Recorded data:
● ● ●

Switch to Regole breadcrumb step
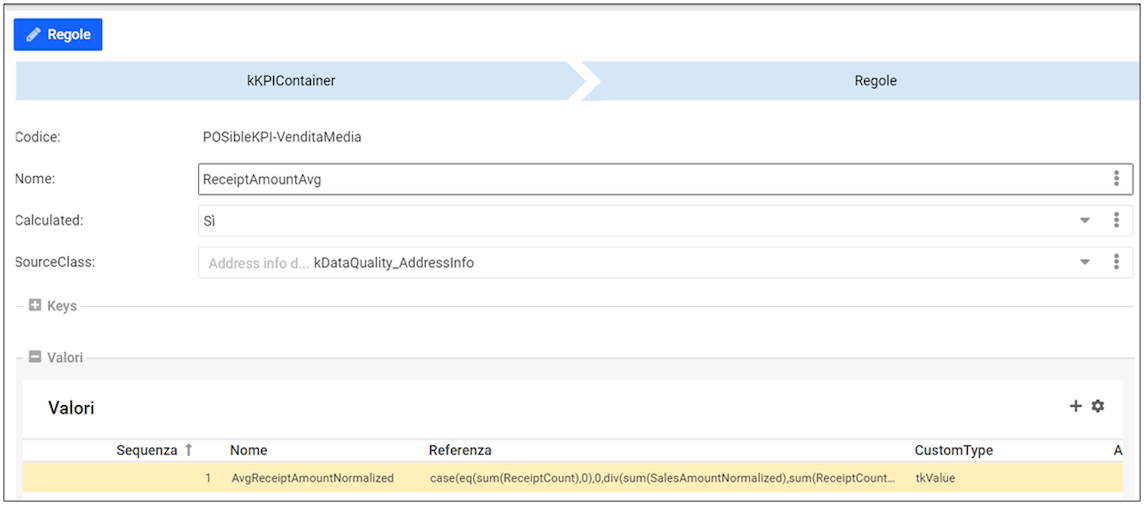The image size is (1144, 505). [x=875, y=81]
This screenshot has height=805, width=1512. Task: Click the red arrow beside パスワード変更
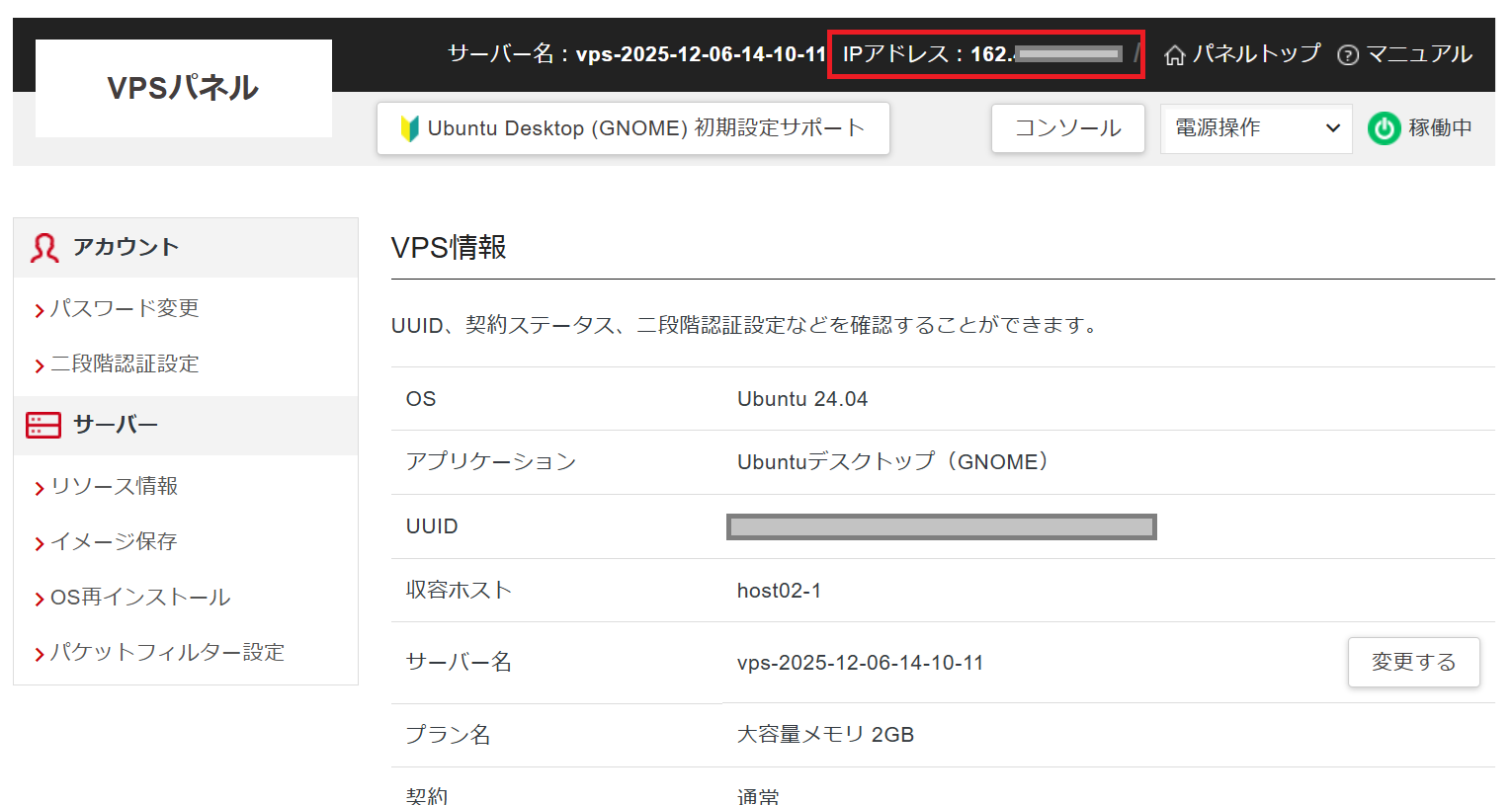(x=40, y=311)
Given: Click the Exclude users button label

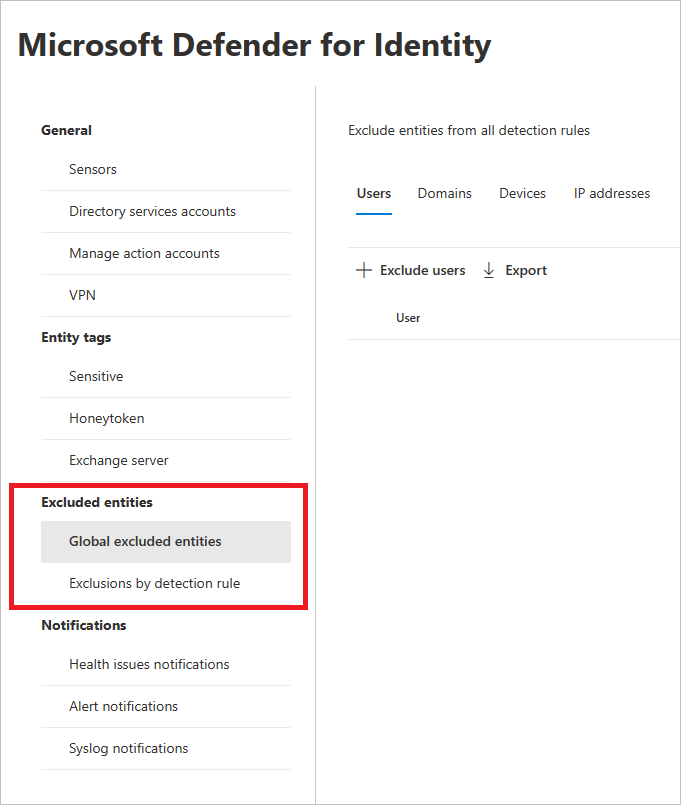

● ● ●

What this task involves: Format every line of the records above as a numbered list, skipping the blank lines. Leave the pictures out of your list.

Solution to the exercise:
1. Switch to Regole breadcrumb step
2. The image size is (1144, 505). [x=875, y=81]
3. This screenshot has height=805, width=1512. Task: Click the red arrow beside パスワード変更
4. (x=40, y=311)
5. Given: Click the Exclude users button label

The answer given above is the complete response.